Pod koniec maja Światowy Sojusz Vaperów (WVA) odwiedził Buenos Aires, aby promować nowoczesne i oparte na dowodach regulacje dotyczące waporyzacji w Argentynie. Organizacja zrzeszająca użytkowników końcowych potępiła fiasko argentyńskiego zakazu waporyzacji i zaapelowała do rządu o zastąpienie go skuteczną strategią redukcji szkód wyrządzanych przez tytoń.
Przedstawiciele World Vapers' Alliance poinformowali portal Planet of the Vapes, że prawie 15 lat po wprowadzeniu zakazu sprzedaży, importu i reklamy produktów do waporyzacji Argentyna stoi w obliczu niemożliwej do utrzymania rzeczywistości: konsumpcja stale rośnie z powodu istnienia ogromnego nieformalnego rynku, a miliony użytkowników mają dostęp do produktów bez gwarancji jakości i bezpieczeństwa.
W 2011 roku Argentyna uznała e-papierosy za wyrób tytoniowy i zakazano wszelkiej reklamy i sprzedaży – ale utrzymano sprzedaż prawdziwych wyrobów tytoniowych.

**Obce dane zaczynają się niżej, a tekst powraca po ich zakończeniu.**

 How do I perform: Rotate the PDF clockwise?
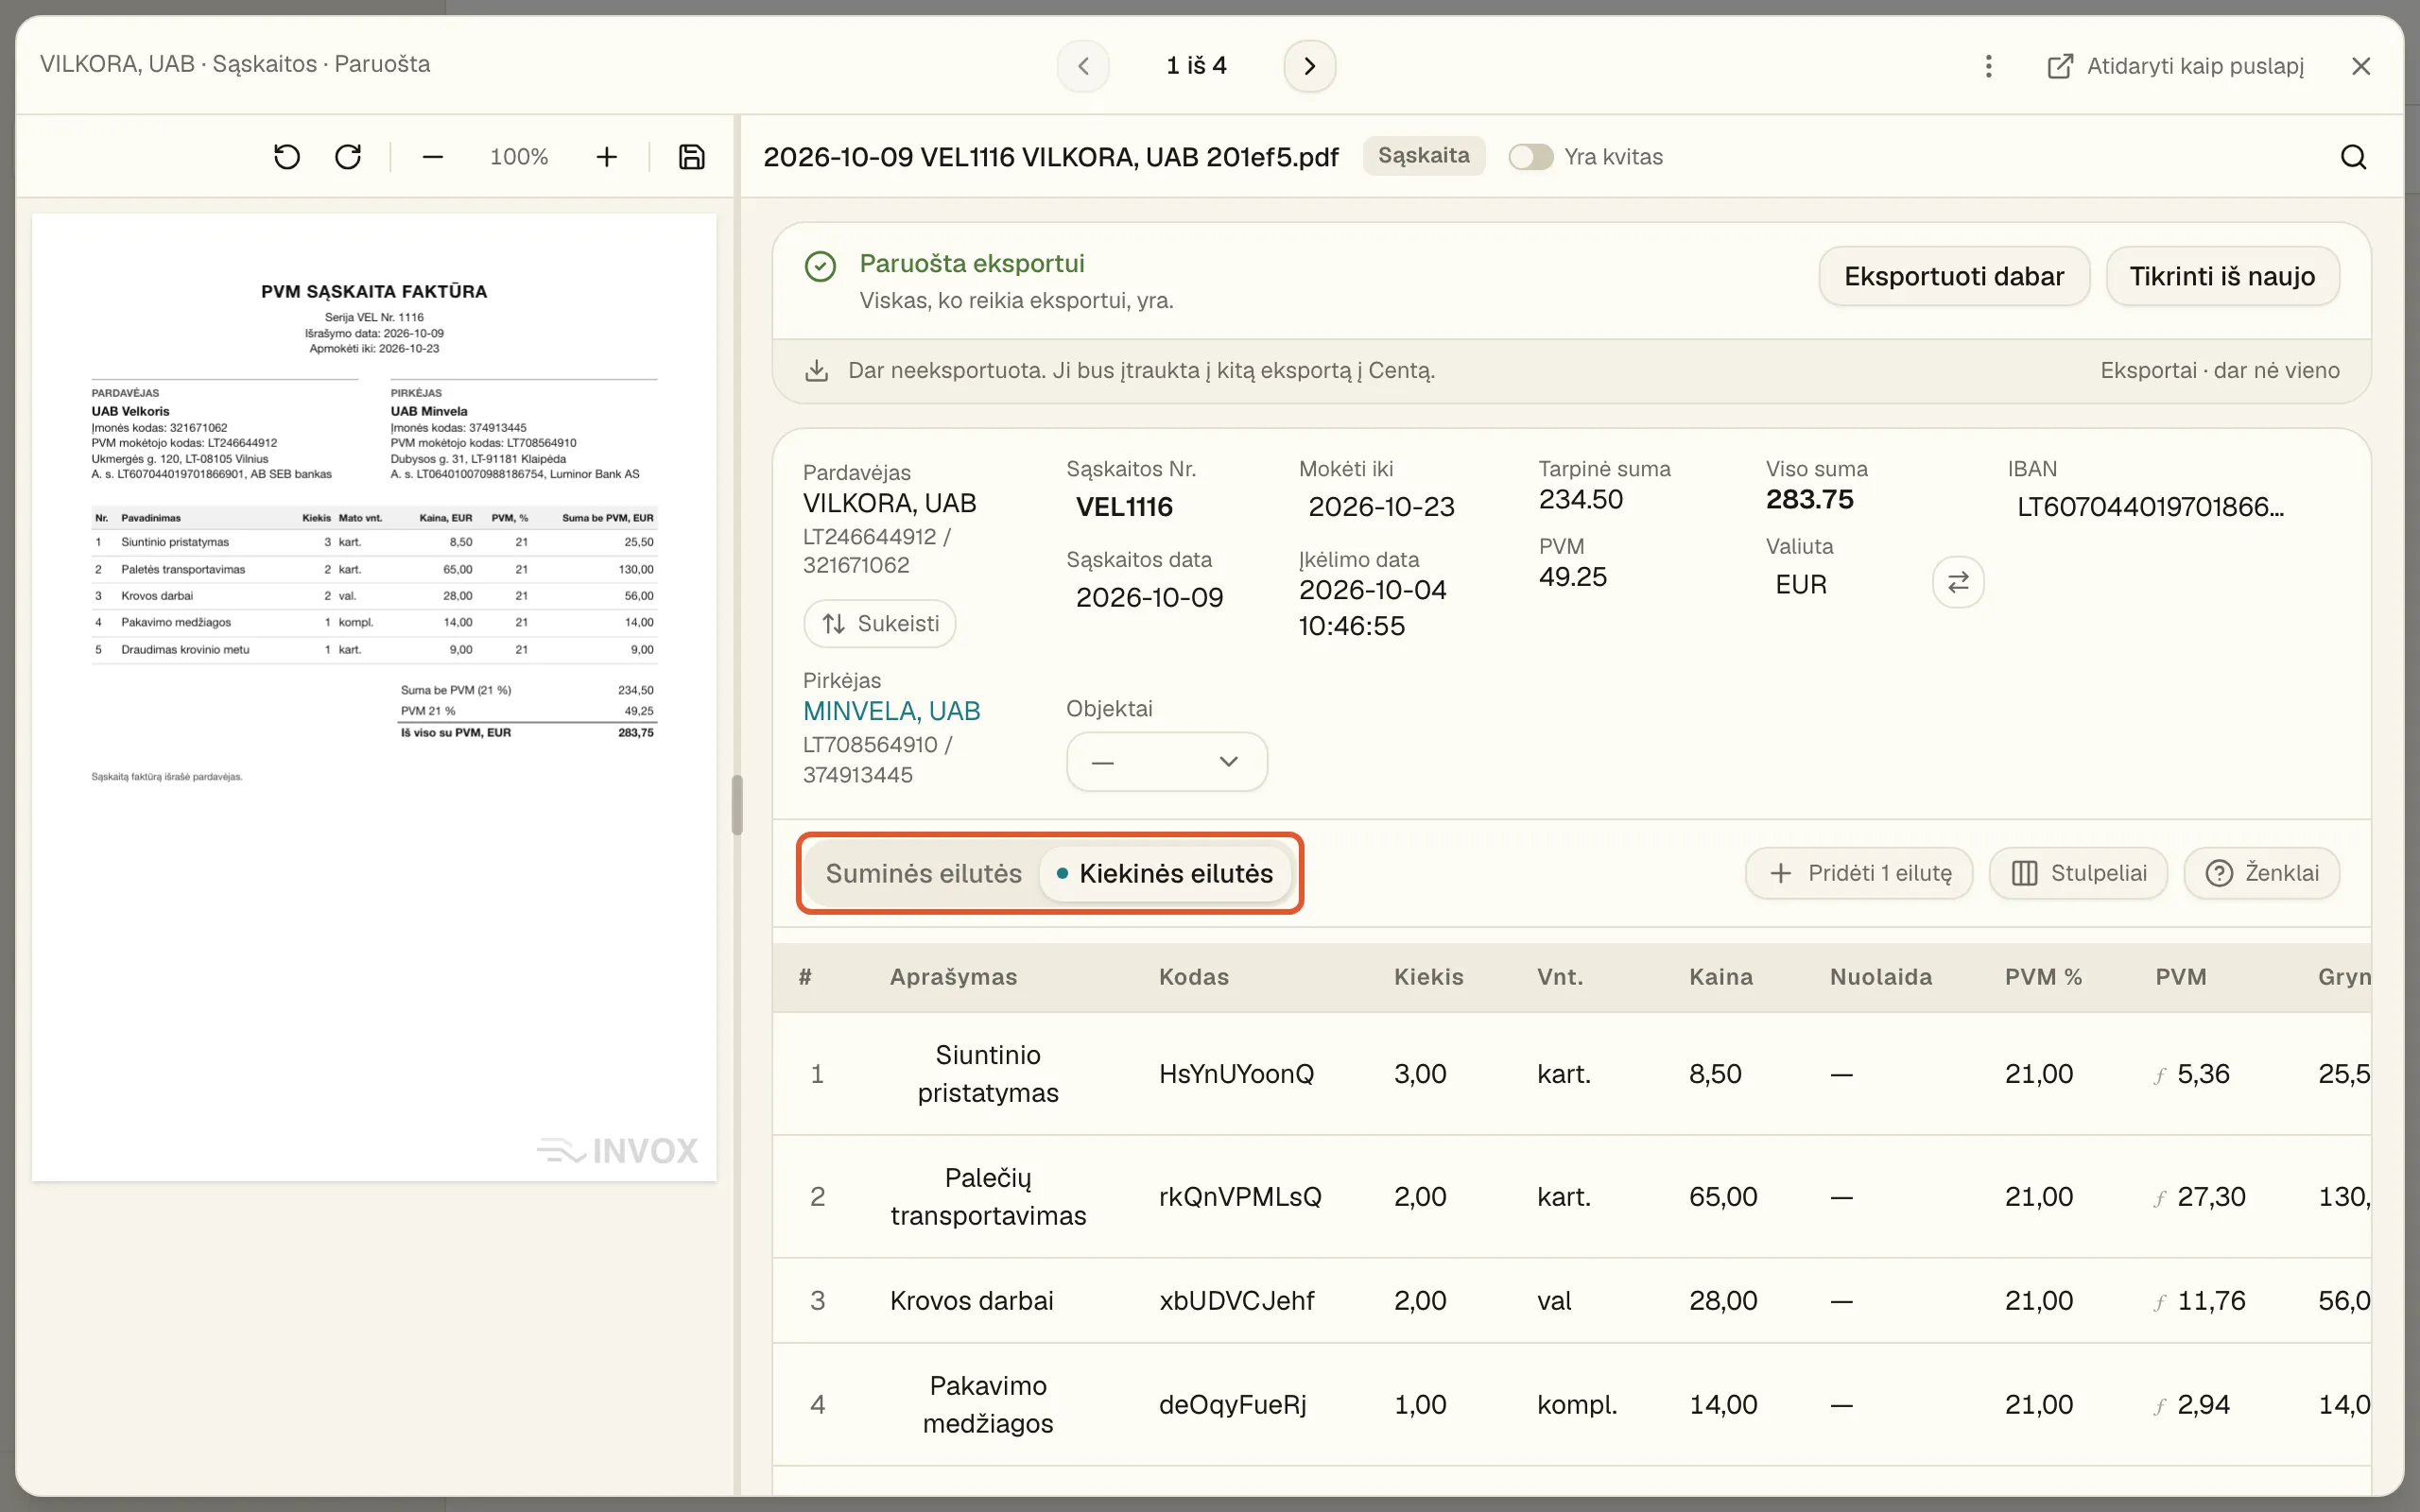click(x=348, y=157)
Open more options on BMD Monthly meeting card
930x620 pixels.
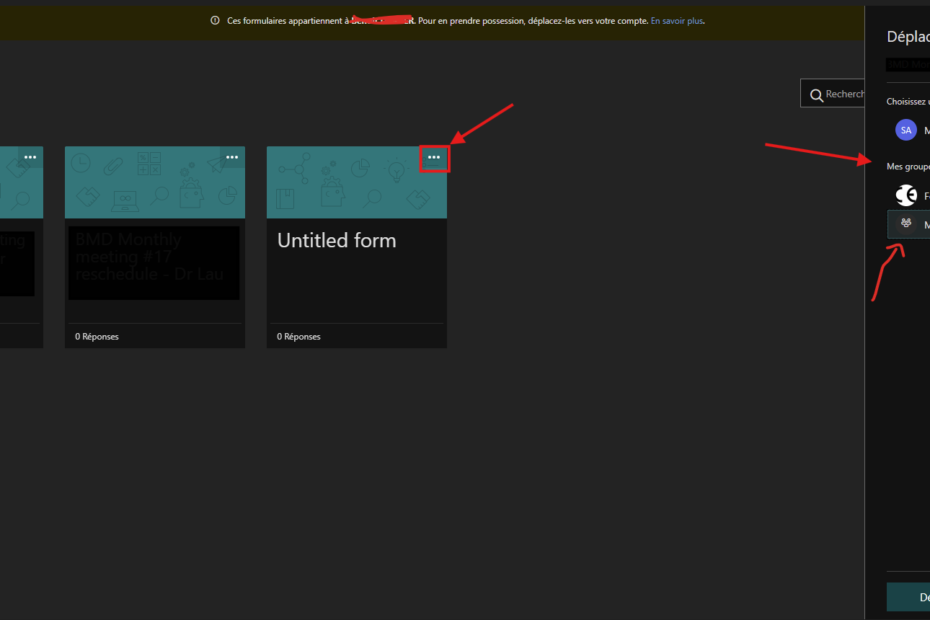tap(232, 157)
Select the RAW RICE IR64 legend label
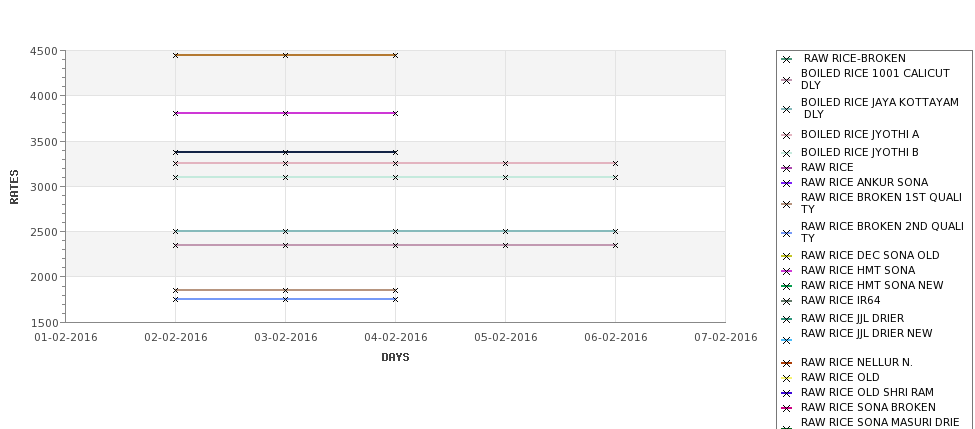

Podgrzewane wyroby tytoniowe również są zakazane, ale, co dziwne, snus i inne woreczki nikotynowe nie są.
Tradycyjne produkty nikotynowe, takie jak spraye, gumy do żucia i plastry, są dozwolone, a ich wartość rynkowa wynosi prawie 250 milionów funtów.
Rynek tytoniowy w Argentynie dociera do 7,9 miliona argentyńskich palaczy, co stanowi szokujące 23,1% populacji, z czego 5,2 miliona deklaruje, że pali codziennie.